Buffleheads have evolved their small size to fit the nesting cavity of their "metabiotic" host, a woodpecker, the northern flicker. Due to their small size, they are highly active, undertaking dives almost continuously while sustained by their high metabolism. They do not tend to collect in large flocks; groups are usually limited to small numbers. One duck serves as a sentry, watching for predators as the others in the group dive in search of food. Buffleheads are amongst the last waterfowl to leave their breeding grounds and one of the world's most punctual migrants, arriving on their wintering grounds within a narrow margin of time.

===Breeding===
Buffleheads are monogamous ducks. They nest in cavities in trees, primarily aspens or poplars, using mostly old flicker nests, close (usually < 25 m) to water. Nest competitors include mountain bluebird (Sialia currucoides), tree swallow (Tachycineta bicolor), and European starling. There was one recorded instance of a female Barrow's goldeneye killing a bufflehead adult female and her brood. Smaller cavities are preferred because of less competition with the larger goldeneyes. Females may be killed on the nest by mammals, such as foxes (Vulpes and Urocyon sp.), weasels (Mustela and Neogale sp.) or mink (Neogale vison), and by goldeneyes over nest competition. In the summer, the ducks have breeding grounds near lakes in the boreal forest and aspen parklands of central Canada.

Average clutch size is nine (range six to 11), and eggs average 50.5 by 36.3 mm.
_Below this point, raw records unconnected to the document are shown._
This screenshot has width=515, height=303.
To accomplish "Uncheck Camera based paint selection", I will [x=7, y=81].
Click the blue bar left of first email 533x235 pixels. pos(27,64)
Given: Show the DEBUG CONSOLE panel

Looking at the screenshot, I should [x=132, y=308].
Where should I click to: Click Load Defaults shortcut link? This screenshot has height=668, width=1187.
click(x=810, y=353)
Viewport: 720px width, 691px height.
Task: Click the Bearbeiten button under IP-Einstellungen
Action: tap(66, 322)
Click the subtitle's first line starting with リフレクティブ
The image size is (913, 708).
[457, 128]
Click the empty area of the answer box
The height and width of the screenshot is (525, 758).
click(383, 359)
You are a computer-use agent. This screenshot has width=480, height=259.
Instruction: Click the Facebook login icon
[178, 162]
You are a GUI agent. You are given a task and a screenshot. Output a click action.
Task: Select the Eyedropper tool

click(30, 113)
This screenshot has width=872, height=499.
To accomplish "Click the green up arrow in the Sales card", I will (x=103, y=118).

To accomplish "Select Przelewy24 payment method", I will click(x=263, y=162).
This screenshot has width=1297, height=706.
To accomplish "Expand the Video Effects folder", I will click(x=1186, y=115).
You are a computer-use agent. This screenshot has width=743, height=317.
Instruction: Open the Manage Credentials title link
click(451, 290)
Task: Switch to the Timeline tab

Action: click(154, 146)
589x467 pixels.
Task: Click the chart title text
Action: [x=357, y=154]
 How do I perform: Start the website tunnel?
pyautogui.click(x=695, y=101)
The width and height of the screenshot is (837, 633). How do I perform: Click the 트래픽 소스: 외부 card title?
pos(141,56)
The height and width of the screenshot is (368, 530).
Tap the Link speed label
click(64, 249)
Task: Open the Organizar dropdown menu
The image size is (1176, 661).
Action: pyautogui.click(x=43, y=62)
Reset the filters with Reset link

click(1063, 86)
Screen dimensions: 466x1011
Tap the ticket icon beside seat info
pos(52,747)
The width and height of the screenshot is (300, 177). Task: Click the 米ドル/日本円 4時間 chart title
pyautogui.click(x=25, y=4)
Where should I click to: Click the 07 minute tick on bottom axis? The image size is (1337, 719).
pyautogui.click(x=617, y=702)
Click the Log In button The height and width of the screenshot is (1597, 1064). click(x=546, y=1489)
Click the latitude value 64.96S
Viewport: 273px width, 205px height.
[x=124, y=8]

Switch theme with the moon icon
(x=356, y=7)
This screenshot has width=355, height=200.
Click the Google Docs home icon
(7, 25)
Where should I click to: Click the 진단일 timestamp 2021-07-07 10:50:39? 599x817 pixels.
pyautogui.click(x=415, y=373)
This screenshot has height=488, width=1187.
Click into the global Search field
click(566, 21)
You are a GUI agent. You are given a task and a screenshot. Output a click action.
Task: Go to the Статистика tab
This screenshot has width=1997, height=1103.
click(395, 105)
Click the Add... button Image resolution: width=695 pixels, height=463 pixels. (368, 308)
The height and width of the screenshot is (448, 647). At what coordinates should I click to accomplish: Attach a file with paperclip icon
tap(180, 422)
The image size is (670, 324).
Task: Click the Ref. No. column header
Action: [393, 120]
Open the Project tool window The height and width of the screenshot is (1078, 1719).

Incubation averages 30 days, and nest success is high (79% in one study) compared to ground-nesting species like the teal. A day after the last duckling hatches, the brood leaps from the nest cavity. The young fledge at 50–55 days of age. Predators of adults include the peregrine falcon (Falco peregrinus), snowy owl (Bubo scandiacus), bald eagle (Haliaeetus leucocephalus), golden eagle (Aquila chrysaetos), red-tailed hawk (Buteo jamaicensis), great horned owl (Bubo virginianus), and Cooper's hawk (Astur cooperii).

===Diet===
These diving birds forage underwater. They prefer water depths of 1.2–4.5 m. In freshwater habitats, they eat primarily insects, and in saltwater, they feed predominantly on crustaceans and mollusks. Aquatic plants and fish eggs can often become locally important food items, as well.

==Relationship with humans==
Because of their striking plumage, highly active nature, and proximity to humans on waterfront properties, buffleheads are one of the most popular birds amongst bird watchers. The bufflehead, also known as the spirit duck, was added to the coat of arms of the town of Sidney, British Columbia, in 1995. Buffleheads are hunted and are considered a gamebird. In contrast to many other seaducks that have declined in recent decades, bufflehead numbers have remained relatively constant.